New biomaterials bring promise of better, healthier lives for millions
Dr. Allison Campbell
Not many years ago, when someone lost a leg or an eye because of an accident or disease, the usual replacements were wood or glass or metal. "It was better than nothing, but they didn't do much to improve the user's quality of life," says Allison Campbell of Pacific Northwest National Laboratory. "Today, however, thanks to numerous scientific advances, artificial limbs, implants and transplants are making a big difference in the lives of the users and the future is even brighter."
Campbell spoke on Wednesday, September 19, about the evolution of materials used to repair joints, replace missing parts of the body, and effectively deliver therapeutic agents for treating cancer and other diseases. Campbell's presentation, "Biomaterials: Past, Present and Future," was held at the Columbia Basin College Theatre in Pasco and kicked off the third season of the Community Science and Technology Seminar Series, sponsored by PNNL and CBC.

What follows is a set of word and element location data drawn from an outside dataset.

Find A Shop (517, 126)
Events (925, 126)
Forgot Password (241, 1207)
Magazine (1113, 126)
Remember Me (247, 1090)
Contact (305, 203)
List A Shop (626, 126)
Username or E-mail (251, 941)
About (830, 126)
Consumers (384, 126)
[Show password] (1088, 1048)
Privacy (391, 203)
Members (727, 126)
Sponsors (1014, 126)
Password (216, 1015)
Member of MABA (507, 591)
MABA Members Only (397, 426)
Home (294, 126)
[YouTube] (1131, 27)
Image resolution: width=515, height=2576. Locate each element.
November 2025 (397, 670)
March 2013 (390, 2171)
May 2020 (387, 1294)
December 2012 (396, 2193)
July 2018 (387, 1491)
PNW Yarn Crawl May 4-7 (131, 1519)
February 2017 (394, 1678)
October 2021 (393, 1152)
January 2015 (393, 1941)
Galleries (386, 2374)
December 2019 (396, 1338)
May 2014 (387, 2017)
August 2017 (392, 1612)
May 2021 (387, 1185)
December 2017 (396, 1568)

A biomaterial is any natural or manmade material that incorporates all or part of a living structure and performs, augments or replaces natural functions. Materials research has advanced significantly from the crude beginnings of artificial limbs and other body parts. Replacing them are novel materials such as metal alloys, metal composites, ceramics and polymers. Biomaterials can also be designed to deliver life-saving therapeutic agents to affected or diseased tissues. "Advances in the development of these new 'biomaterials' has improved the quality of life and even saved the lives of millions of people," Campbell said.
According to Campbell, however, there are still potential problems with infection, degradation and rejection associated with currently available materials. "Today's rapidly changing and complex medical industry demands a new generation of materials that can solve these problems." And she said science is delivering.
Scientists are researching new technologies and materials that, together, have the potential for transforming medicine and health. At PNNL, researchers are focusing on developing permanent or temporary "scaffolds" for tissue and organ reconstruction, i.e., quick-setting biomaterial that forms a paste that, when hardened, forms a scaffold onto which natural bone can grow--and new materials for use in delivery of therapeutic and biological agents. "We are developing biomaterials that aid in healing, deliver therapeutics, restore lost function and correct deformities," Campbell said.
PNNL's research into the next generation of biomaterials is being conducted in the state-of-the-art Biomaterials Science and Engineering Laboratory on the PNNL campus where Campbell has conducted extensive research in the area of biomaterials including projects involving development of coatings that fight infection common in artificial joint implants, bone substitutes and techniques to control formation of crystals and other mineral deposits on joints.
Campbell received her Ph.D. in Physical Chemistry from the State University of New York at Buffalo, New York. Her undergraduate work was completed at Gettysburg College, Gettysburg, Pennsylvania.
The Community Science and Technology Seminar Series is supported by the Columbia River Exhibition of History, Science and Technology and by the local chapter of Sigma Xi, the international honor society of scientific and engineering research.